Not to rain on the original RAV4 EV's parade (we don't want to electrocute anyone), but the current RAV4 EV is a major improvement. Thanks to a Tesla-engineered powertrain, it's much quicker, and it also offers superior cargo capacity and comparable driving range, all for about the same price as before. In fact, aside from the Tesla Model S, it might be the best all-around electric vehicle on the market today. On the other hand, it's only available in California, and in very limited quantities at that. But hey, that was true of the original, too. Perhaps a new legend has been born.
Used Toyota RAV4 EV Models
The current, second-generation RAV4 EV was introduced for the 2012 model year. There have been no changes to it since.
The first-generation Toyota RAV4 EV was offered in fits and starts from 1997-2003. Based on the original RAV4, it was a four-door crossover with front-wheel drive, just like the current RAV4 EV. Standard features were generous for the period, highlighted by dual airbags, four-wheel antilock disc brakes and air-conditioning. As noted, power was in short supply -- the electric motor made 77 hp, to be precise -- but the relatively compact platform yielded nimble handling and convenient parking characteristics. Maximum driving range was roughly equivalent to that of the current model, while recharging took a comparable seven hours or so.
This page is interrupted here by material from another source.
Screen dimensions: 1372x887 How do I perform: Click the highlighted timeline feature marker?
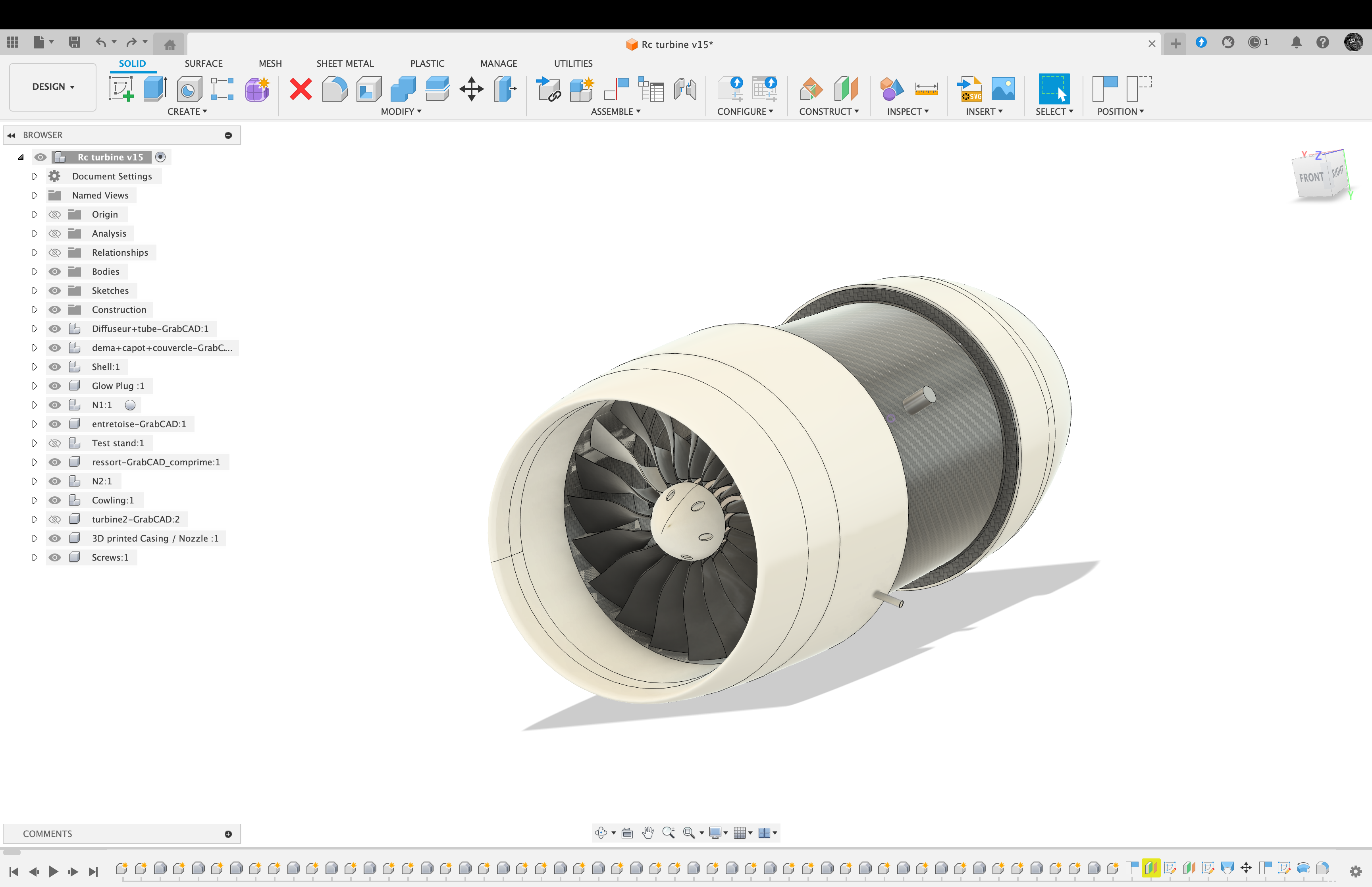tap(1150, 868)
Fewer than 1,500 first-generation RAV4 EVs were produced, and just a fraction of those are still on the road. If you're interested in finding one to buy, there are a few things to keep in mind. First, every example came with a home charger from the factory, so the charger should be part of the sale; otherwise, you'll need to procure a replacement charger, which could set you back a few thousand bucks. Second, low miles are key for longevity, as the battery pack is thought to be good for about 150,000 miles, and replacement packs are prohibitively expensive for most owners. Finally, equipment changes were minimal during the original RAV4 EV's run, so buy on mileage and condition, not model year.